For Queens-bred (and now San Diego-based) Filipina, Candice Custodio-Tan, her decades-long experience organizing and rocking the turntables for hip-hop events throughout New York City as DJ Kuttin Kandi was the perfect training for her to do her part for those affected by Haiyan. The Relief, Rebuild, Remember fundraiser was a way for Bushwick to send love and aid those whose lives were ravaged by Haiyan. The storm, which brought rain and 200 mph winds to the central region of Visayas, took more than 6,000 lives, and caused the internal displacement of millions more.

The event, which sent proceeds to the National Association of Filipino Concerns, is all part of what Custodio-Tan sees as hip-hop's ability to provide "a space for different folks to contribute and raise awareness" around environmental and social justice issues. For Custodio-Tan, one of the most damaging effects of natural disasters like Haiyan is the disruptive role it can play in leading to the sexual abuse and trafficking of women and children who are displaced.

Relief, Rebuild, Remember organizer DJ Kuttin Kandi checks out Pharoahe Monche's set.

When a determined and passionate activist with an 18-year rolodex of hip-hop connections decides to organize a benefit concert, you end up with an insanely eclectic lineup. The benefit not only featured Filipino-American emcees like Mark Marvel and Hydroponiks, but female rappers and spoken word artists like Sara Kana, Apani B. Fly and Toni Blackman and underground hip-hop stalwarts like Pharaoah Monche, the Arsonists, and the Juggaknots, whose 1996 song "Clear Blue Skies" should be considered one of the most searingly poignant hip-hop songs about bigotry ever made.

The night started with former Black Moon DJ Evil Dee working the turntables and declaring to the crowd: "Tonight, we're going to un-gentrify the shit out of this neighborhood!" After sets by Evil Dee and DJ Jise, the Staten Island-based emcee Mark Marvel performed, followed by Queens-based Filipino-American rapper Hydroponiks, who managed to adroitly reference the recent white washing of the vaunted 5Pointz graffiti mecca in Long Island City.

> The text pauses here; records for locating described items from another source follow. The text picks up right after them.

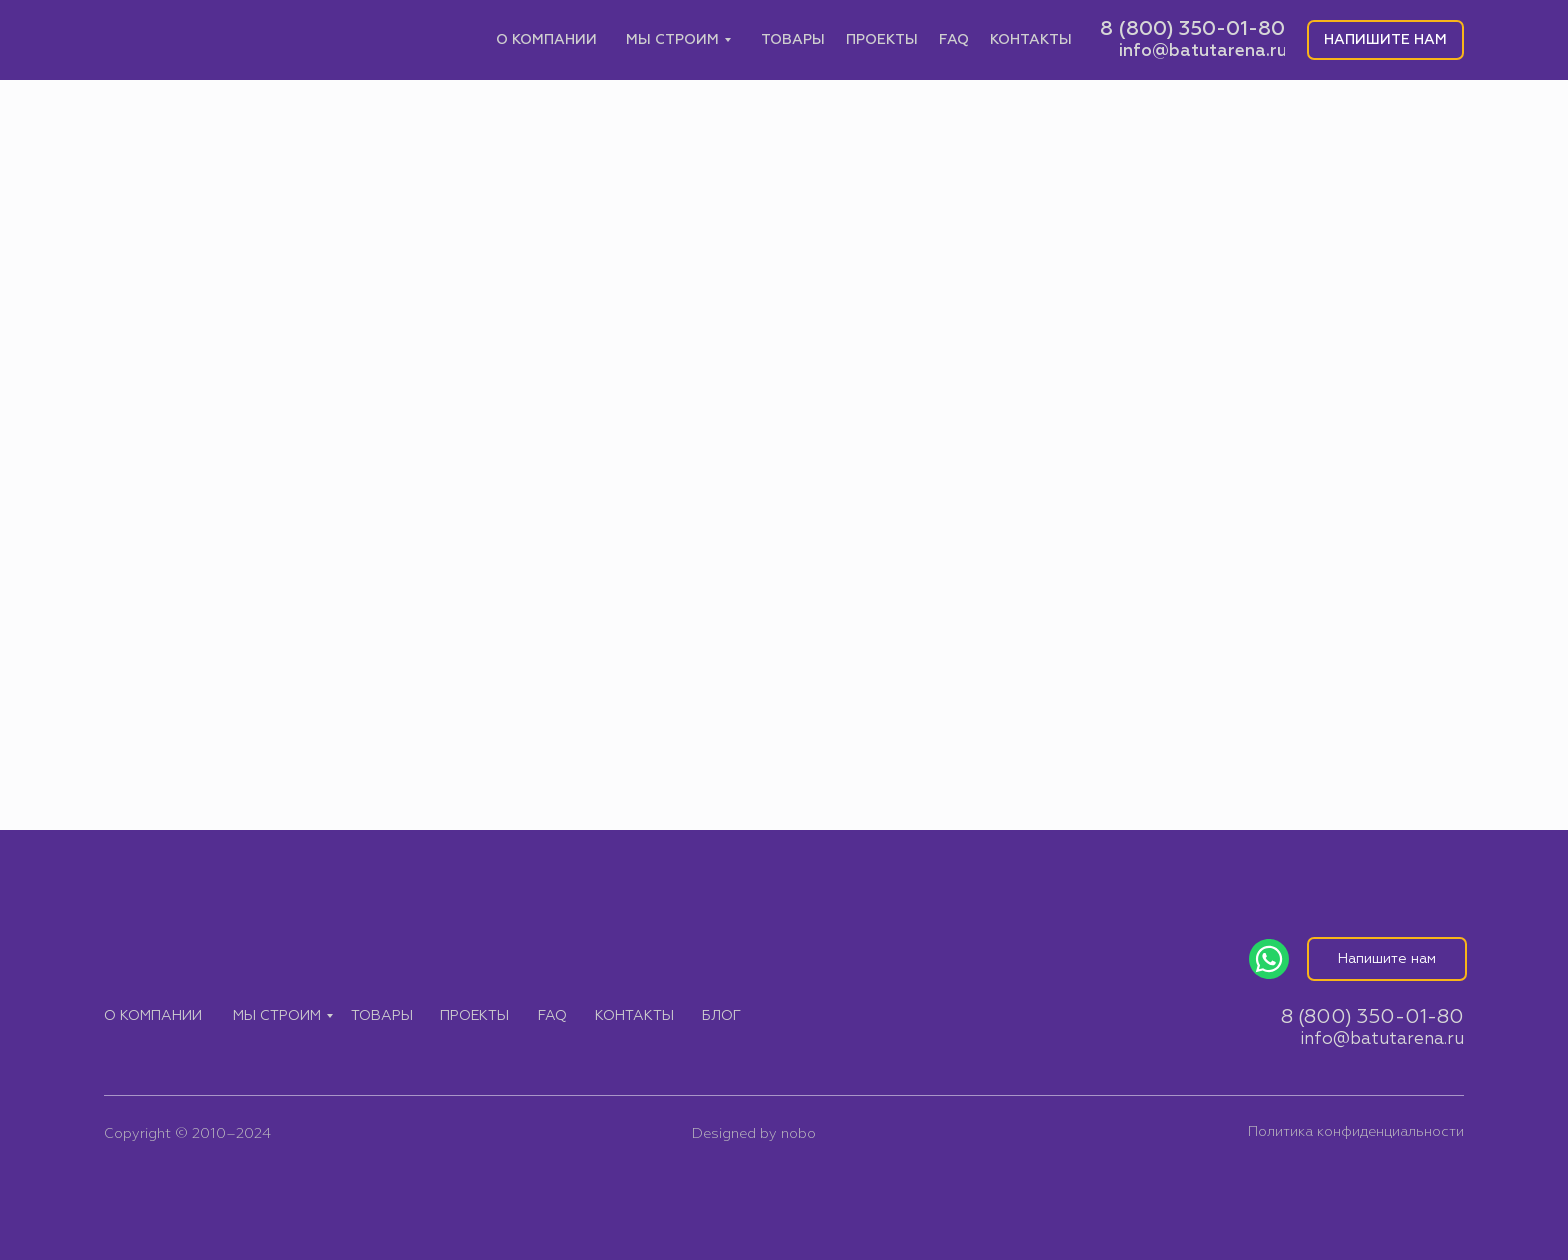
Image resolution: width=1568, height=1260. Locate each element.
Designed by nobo (754, 1134)
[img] (206, 40)
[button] (1385, 40)
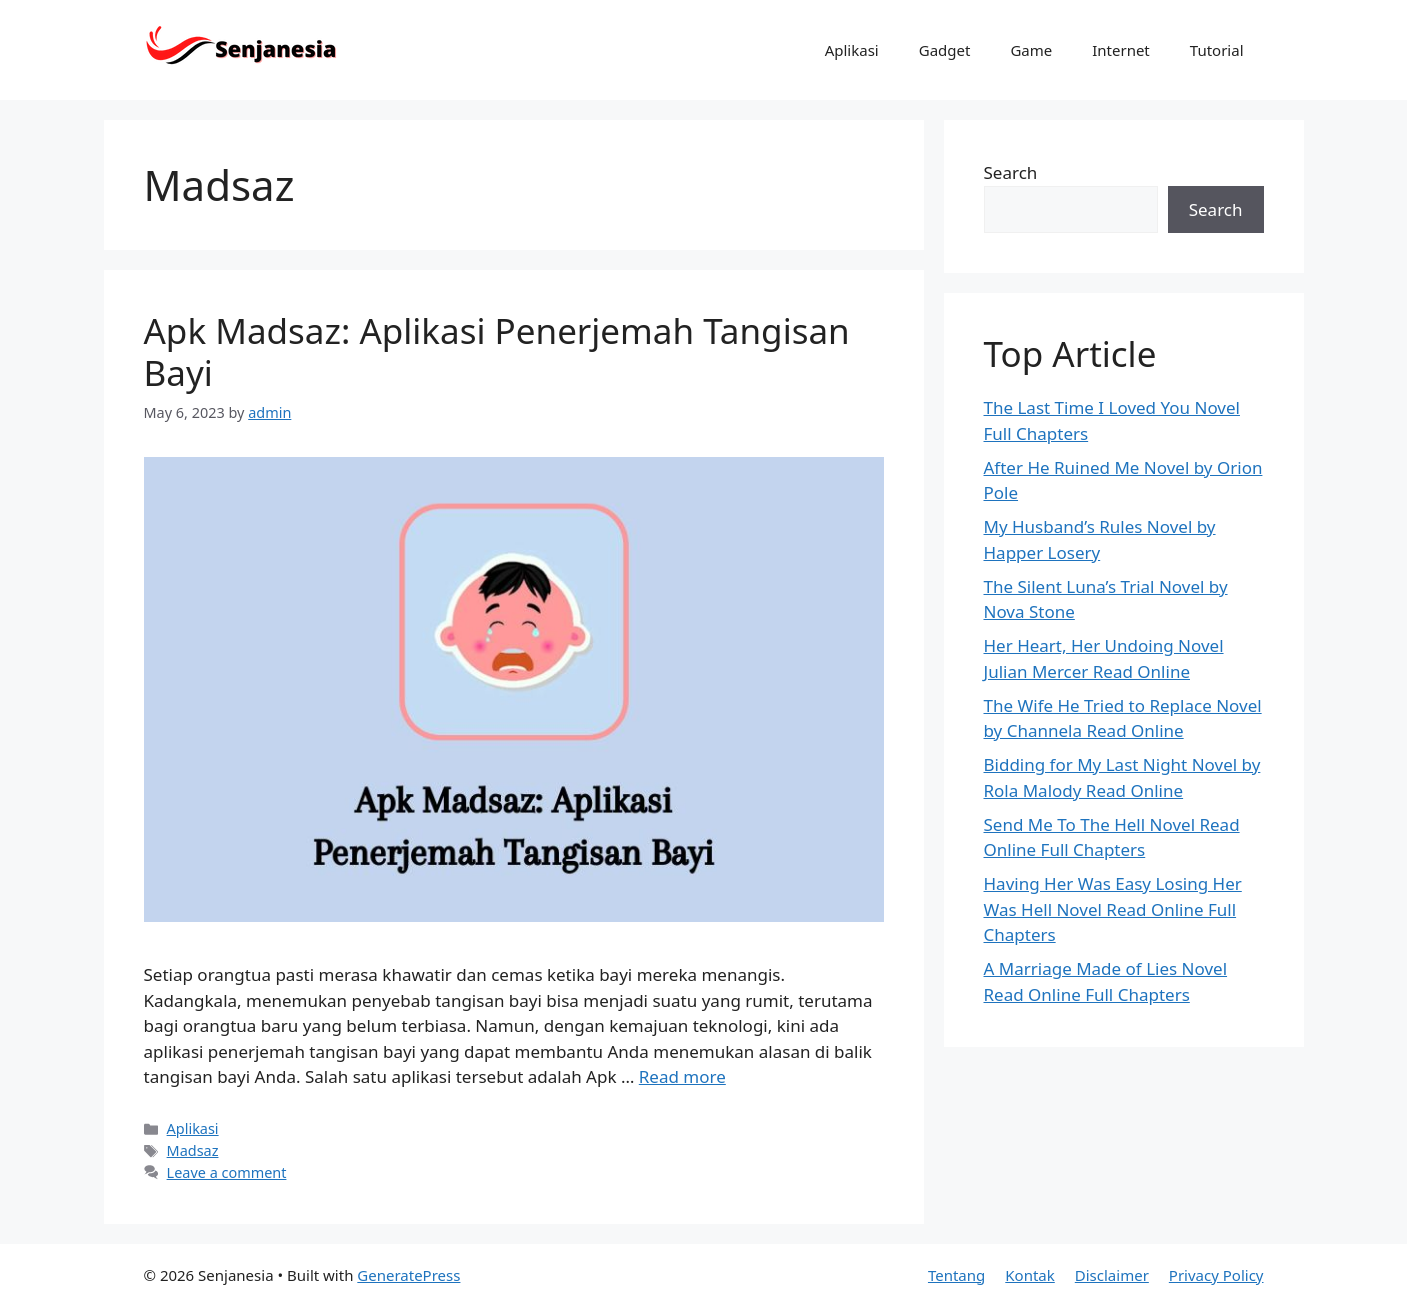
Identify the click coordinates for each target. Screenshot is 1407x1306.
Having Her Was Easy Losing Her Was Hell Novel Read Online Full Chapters (1113, 909)
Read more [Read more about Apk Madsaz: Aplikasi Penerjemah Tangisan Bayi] (682, 1076)
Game (1031, 50)
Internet (1121, 50)
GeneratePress (408, 1275)
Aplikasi (852, 50)
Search (1011, 172)
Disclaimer (1112, 1275)
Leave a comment (227, 1172)
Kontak (1029, 1275)
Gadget (945, 50)
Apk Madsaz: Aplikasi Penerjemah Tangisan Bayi (497, 351)
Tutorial (1217, 50)
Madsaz (193, 1150)
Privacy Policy (1216, 1275)
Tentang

Queens-based Filipino-American emcee Hydroponiks was one of the featured acts.

After high-energy sets by battle rapper Sara Kana, Mazzi and Apani B. Fly (whose turn as an innocent girl corrupted by the rapper MF Doom is detailed in another excellent rap song called "Let Me Watch"), the night was turned over to Pharoahe Monche. Noting that it was "a pleasure to be here tonight for a good cause," and regaling the crowd with a spot-on Busta Rhymes impression, the former member of Organized Konfusion proceeded to make the crowd go absolutely mental, with renditions of classic crowd-pleasers like "Simon Says" and "Oh No."

Sara Kana (l.) and Apani B (r.) Fly represent for New York's female hip-hop artists.

 

Not to be out done, hip-hop raconteurs the Arsonists followed that set with a hard-charging one of their own, mixing songs like "The Session" with anecdotes about how they used to cut classes from their high school in Bushwick to promote hip-hop shows.

All in all, the event was a testament to the power of hip-hop music to bring people together around events that are bigger than one's self. If you missed the show and want to support the Typhoon Haiyan relief effort, have no fear, for the Paper Box and DJ Kuttin Kandi are hosting another benefit event, Serve the People, Speak Truth to Power, which is going to feature spoken word artists Kelly Zen-Yie Tsai, Taiyo Na, LA Bruja, and the one and only Flaco Navaja, who might be known to Bushwick Daily readers through the fantastically funny web series East WillyB.